Login • Lupa Password | Daftar segera dan nikmati pemasangan iklan baris secara gratis! |
Medanbisnisdaily.com - Rantauprapat. Rehabilitasi rumah dinas Bupati Labuhanbatu, Sumatera Utara (Sumut), masih menimbulkan misteri.

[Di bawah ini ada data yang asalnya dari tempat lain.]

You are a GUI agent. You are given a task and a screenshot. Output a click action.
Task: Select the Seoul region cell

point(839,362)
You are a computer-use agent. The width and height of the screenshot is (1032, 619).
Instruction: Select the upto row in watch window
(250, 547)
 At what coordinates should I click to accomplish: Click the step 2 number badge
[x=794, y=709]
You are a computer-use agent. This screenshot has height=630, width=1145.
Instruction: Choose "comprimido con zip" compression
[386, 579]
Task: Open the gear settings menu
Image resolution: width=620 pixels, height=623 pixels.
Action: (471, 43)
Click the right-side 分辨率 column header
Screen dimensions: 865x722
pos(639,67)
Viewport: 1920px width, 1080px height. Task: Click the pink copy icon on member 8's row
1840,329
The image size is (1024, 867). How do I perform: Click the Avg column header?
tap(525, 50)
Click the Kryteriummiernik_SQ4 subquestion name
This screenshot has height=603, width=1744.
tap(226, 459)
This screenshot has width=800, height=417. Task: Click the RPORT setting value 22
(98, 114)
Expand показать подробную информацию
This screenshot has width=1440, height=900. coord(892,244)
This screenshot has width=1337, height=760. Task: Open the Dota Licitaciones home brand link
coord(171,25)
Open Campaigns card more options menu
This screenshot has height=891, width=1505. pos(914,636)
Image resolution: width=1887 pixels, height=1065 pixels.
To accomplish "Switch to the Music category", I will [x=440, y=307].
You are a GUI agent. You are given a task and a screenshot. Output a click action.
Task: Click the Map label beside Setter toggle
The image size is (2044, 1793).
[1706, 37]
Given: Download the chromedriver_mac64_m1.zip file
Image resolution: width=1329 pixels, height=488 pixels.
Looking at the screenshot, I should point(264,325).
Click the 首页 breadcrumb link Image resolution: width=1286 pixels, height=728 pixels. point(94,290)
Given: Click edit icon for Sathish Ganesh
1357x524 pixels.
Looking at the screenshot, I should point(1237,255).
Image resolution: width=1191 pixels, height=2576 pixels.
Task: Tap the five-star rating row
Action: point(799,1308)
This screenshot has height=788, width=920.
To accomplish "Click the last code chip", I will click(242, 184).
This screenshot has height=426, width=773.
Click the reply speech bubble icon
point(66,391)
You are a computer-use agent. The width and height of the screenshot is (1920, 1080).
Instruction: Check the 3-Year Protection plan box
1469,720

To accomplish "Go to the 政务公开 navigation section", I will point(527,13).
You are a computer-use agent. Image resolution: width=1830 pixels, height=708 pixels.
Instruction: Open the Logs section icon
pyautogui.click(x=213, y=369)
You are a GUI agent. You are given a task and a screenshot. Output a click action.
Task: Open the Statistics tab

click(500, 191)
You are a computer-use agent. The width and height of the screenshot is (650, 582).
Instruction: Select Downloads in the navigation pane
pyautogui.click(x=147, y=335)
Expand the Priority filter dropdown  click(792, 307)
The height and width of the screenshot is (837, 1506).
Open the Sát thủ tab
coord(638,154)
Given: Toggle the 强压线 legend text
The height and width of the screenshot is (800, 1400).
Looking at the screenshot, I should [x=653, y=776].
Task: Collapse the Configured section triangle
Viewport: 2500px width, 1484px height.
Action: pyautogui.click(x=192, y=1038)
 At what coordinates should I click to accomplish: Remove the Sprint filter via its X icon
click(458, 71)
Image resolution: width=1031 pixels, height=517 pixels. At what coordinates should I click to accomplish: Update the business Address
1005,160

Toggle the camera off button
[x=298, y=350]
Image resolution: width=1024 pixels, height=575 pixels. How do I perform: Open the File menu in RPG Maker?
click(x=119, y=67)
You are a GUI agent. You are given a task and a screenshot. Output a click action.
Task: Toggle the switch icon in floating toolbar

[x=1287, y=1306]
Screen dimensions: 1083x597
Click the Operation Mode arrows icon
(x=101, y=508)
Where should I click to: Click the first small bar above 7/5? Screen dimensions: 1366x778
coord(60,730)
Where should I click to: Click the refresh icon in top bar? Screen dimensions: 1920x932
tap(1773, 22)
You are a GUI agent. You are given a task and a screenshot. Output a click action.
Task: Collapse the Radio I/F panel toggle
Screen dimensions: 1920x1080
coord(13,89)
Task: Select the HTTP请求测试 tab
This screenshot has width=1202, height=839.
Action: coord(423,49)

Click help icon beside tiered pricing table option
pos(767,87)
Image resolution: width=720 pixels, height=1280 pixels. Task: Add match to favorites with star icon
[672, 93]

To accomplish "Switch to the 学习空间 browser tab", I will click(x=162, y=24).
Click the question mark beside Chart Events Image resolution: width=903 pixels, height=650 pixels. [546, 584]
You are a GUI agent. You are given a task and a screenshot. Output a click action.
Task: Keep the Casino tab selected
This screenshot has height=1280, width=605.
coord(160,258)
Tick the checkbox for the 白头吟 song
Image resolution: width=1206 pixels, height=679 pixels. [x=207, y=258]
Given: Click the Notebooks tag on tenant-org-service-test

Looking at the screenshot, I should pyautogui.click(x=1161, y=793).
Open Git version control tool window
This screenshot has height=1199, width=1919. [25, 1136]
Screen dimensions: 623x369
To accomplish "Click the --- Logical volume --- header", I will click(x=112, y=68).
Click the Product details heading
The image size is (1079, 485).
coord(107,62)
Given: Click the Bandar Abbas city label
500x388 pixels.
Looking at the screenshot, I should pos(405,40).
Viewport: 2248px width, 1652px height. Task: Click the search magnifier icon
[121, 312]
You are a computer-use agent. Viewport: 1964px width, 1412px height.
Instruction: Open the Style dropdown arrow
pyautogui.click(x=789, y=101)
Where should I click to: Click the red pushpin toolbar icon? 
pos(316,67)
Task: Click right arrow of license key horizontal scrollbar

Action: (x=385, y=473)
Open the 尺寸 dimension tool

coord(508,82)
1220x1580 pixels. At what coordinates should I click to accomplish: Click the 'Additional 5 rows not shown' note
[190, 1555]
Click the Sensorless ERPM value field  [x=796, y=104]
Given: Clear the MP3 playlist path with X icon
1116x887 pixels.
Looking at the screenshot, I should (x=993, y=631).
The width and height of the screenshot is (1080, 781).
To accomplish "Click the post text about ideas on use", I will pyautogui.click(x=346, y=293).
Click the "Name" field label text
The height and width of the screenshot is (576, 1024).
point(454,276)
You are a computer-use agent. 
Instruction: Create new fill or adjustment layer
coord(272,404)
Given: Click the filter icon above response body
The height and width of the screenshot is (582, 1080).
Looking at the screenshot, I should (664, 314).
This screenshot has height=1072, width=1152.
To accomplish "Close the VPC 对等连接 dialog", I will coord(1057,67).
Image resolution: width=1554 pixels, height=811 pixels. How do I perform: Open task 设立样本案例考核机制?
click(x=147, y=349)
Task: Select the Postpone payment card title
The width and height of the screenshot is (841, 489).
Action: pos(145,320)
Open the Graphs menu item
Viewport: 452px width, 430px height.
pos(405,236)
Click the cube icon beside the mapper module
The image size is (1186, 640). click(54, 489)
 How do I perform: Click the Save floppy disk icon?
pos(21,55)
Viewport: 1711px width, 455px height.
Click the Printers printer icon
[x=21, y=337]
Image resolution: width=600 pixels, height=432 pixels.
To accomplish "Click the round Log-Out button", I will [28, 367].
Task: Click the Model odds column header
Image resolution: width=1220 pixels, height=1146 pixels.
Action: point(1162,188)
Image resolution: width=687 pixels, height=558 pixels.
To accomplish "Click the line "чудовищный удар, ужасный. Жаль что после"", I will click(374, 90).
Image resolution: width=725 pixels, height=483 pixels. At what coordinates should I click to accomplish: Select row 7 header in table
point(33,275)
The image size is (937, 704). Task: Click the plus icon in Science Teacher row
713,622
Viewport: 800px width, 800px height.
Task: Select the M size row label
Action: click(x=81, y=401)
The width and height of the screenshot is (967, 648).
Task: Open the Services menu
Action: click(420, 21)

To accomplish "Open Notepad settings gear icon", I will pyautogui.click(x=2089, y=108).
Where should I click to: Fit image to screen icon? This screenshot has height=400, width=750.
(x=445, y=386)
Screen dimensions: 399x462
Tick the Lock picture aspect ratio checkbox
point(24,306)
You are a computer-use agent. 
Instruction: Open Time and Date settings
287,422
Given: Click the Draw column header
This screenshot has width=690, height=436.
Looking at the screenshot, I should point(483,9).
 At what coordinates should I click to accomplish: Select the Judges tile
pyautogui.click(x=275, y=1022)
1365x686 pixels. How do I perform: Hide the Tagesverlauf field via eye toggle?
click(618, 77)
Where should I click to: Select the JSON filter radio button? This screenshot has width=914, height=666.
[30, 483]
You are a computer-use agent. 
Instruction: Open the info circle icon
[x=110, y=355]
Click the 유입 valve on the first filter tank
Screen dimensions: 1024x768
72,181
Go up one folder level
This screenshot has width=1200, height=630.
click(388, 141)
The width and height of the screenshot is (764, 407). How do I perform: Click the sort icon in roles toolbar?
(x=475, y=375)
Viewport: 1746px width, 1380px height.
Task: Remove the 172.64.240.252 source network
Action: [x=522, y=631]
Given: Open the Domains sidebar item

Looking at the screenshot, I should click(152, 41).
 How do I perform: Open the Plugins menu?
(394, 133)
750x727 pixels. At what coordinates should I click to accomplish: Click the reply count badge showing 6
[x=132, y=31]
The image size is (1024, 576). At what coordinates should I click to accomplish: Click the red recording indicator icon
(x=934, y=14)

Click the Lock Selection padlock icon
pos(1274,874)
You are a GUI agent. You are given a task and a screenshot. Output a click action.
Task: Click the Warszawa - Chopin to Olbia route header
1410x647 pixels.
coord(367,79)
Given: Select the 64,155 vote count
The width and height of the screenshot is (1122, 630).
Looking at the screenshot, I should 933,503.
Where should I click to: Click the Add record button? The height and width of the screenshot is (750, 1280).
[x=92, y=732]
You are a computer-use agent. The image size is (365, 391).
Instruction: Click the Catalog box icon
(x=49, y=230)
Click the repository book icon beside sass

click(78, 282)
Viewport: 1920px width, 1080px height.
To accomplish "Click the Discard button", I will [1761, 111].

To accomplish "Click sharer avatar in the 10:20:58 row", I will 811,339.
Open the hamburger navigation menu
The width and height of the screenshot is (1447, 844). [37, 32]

Pasalnya fisik proyek 2019 itu, belum menunjukkan tanda-tanda telah selesai dikerjakan.
Dilihat di LPSE Labuhanbatu, kontrak proyek ini dibuat pada 14 Oktober 2019. Nilainya Rp 5,3 M, dengan pemenang CV Sumber Rezeki.
Dari informasi yang dihimpun, pengerjaan terakhir dilihat dilakukan pada bulan-bulan awal di tahun 2020. Sejak itu (lebih dari setahun) rumah dinas Bupati tersebut dibiarkan tidak terurus.
Bahkan saat ini beberapa bagian yang baru direhabilitasi, kembali rusak. Misalnya, beberapa plafon yang terlihat jebol.
Mangkraknya rehabilitasi ini terindikasi telah merugikan Pemkab Labuhanbatu. Meski begitu, Inspektorat Kabupaten Labuhanbatu, belum bertindak apa-apa, termasuk belum memanggil pihak-pihak yang diduga harus bertanggungjawab.
"Kalau belum bisa ditempati, macam mana ? Belum siap," kata Inspektur Kabupaten Labuhanbatu, Ahlan Ritonga di kantornya, Jumat (10/9/2021).
Ahlan berulangkali mengatakan pekerjaan itu merupakan pekerjaan Dinas PUPR (Pekerjaan umum dan penataan ruang) Labuhanbatu. Ahlan berkukuh itu bukan urusannya meski disinggung tentang adanya kerugian yang diderita Pemkab
"Itukan yang mengerjakan PUPR, tanyakan saja ke PUPR proyeknya. Kalo masalah belum ditempati, belum siap. Belum selesai bangunannya," kata Ahlan.
Sebelumnya Kepala Badan Pengelola Keuangan dan Aset Daerah (BPKAD), Indra Sila mengatakan Pemkab Labuhanbatu telah membayarkan biaya pengerjaan rehabilitasi rumah dinas Bupati tersebut.
“Sudah kita bayarkan semuanya,” kata Indra kepada wartawan, di depan gedung DPRD Labuhanbatu, Kamis (9/9).
Indra mengatakan Pemkab telah melunasi nilai kontrak sebesar Rp 5,3 M kepada CV Sumber Rezeki. Termasuk juga melunasi biaya perawatan, sebesar 5 % dari nilai kontrak.
Akan Ditelaah Jaksa
Kepala Seksi Tindak Pidana Khusus (Kasi Pidsus) Kejaksaan Negeri Labuhanbatu, Noprianto Sihombing mengatakan akan menyelidiki kasus ini. Dia mengatakan ada indikasi perbuatan melawan hukum dalam peristiwa ini.
"Kalau kita tinjau dari segi peraturannya, itu tidak boleh. Kalau sudah dibayarkan berarti sudah selesai pekerjaan. Masak dibayar yang belum selesai," katanya.
Noprianto mengatakan boleh-boleh saja bangunan itu tidak ditempati setelah selesai direhabilitasi. Karena itu merupakan keputusan subyektif.
"Cuma kan jadi tanda tanya juga bagi kita kenapa jika sudah selesai, tidak dirawat. Sementara kalau belum selesai, kenapa sudah dibayar lunas. Itukan perbuatan melawan hukum," katanya.
"Tunggulah, artinya sebelum kita terbitkan sprin-nya (Sprindik - Surat perintah penyidikan), kita telaah dengan betul, biar gak mengada-ngada," sambungnya.